In many scientific experiments, the data annotating cost constraints the pace for testing novel hypotheses. Yet, modern machine learning pipelines offer a promising solution, provided their predictions yield correct conclusions. We focus on Prediction-Powered Causal Inferences (PPCI), i.e., estimating the treatment effect in an unlabeled target experiment, relying on training data with the same outcome annotated but potentially different treatment or effect modifiers. We first show that conditional calibration guarantees valid PPCI at population level. Then, we introduce a sufficient representation constraint transferring validity across experiments, which we propose to enforce in practice in Deconfounded Empirical Risk Minimization, our new model-agnostic training objective. We validate our method on synthetic and real-world scientific data, solving impossible problem instances for Empirical Risk Minimization even with standard invariance constraints. In particular, for the first time, we achieve valid causal inference on a scientific experiment with complex recording and no human annotations, fine-tuning a foundational model on our similar annotated experiment.

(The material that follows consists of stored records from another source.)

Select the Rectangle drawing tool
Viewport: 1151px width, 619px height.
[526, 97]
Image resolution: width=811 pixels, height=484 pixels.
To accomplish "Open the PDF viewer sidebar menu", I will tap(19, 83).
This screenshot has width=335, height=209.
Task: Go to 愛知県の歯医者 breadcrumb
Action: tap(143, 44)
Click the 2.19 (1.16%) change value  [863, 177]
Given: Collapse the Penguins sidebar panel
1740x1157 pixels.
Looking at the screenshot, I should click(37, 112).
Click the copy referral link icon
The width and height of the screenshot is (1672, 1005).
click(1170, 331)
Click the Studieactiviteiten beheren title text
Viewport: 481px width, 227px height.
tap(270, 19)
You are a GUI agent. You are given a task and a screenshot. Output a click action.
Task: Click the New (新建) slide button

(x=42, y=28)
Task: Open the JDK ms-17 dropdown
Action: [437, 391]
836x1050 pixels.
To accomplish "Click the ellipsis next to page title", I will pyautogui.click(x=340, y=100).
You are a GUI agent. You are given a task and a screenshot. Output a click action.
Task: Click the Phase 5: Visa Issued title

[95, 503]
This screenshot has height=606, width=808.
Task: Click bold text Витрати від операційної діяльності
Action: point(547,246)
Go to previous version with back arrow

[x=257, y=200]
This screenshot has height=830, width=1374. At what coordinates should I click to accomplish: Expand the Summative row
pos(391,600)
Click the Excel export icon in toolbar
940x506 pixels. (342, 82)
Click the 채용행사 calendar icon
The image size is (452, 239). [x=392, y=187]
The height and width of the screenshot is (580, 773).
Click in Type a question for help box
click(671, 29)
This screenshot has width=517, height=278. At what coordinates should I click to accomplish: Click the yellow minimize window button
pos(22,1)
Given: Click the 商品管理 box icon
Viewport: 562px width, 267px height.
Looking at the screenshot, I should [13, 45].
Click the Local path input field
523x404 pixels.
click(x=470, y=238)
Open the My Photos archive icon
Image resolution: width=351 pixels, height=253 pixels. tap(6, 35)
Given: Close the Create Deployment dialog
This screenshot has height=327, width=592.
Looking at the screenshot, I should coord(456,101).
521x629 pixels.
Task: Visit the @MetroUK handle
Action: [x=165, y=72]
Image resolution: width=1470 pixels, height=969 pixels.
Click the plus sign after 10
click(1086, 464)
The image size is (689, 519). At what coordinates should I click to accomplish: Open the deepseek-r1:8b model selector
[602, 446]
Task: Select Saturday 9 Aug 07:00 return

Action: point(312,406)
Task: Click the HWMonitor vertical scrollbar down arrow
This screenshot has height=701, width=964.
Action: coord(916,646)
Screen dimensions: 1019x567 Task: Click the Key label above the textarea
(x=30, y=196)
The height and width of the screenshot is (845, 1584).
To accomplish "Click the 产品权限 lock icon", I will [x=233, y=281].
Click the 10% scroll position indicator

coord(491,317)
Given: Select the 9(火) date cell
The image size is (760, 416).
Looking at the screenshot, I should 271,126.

翻译：在许多科学实验中，数据标注成本限制了检验新假设的进度。然而，现代机器学习流程提供了一个有前景的解决方案，前提是它们的预测能够得出正确的结论。我们聚焦于预测驱动的因果推断（PPCI），即在未标注的目标实验中估计处理效应，依赖于具有相同标注结果但处理或效应修饰变量可能不同的训练数据。我们首先证明条件校准保证了群体层面PPCI的有效性。随后，我们引入了一种在实验间传递有效性的充分表征约束，并提出在实践中通过去混淆经验风险最小化——我们提出的新型模型无关训练目标——来实施该约束。我们在合成与真实世界科学数据上验证了所提方法，解决了即使施加标准不变性约束时经验风险最小化也无法处理的问题实例。特别地，我们首次在具有复杂记录且无人为标注的科学实验上实现了有效的因果推断，方法是在我们类似的标注实验上对基础模型进行微调。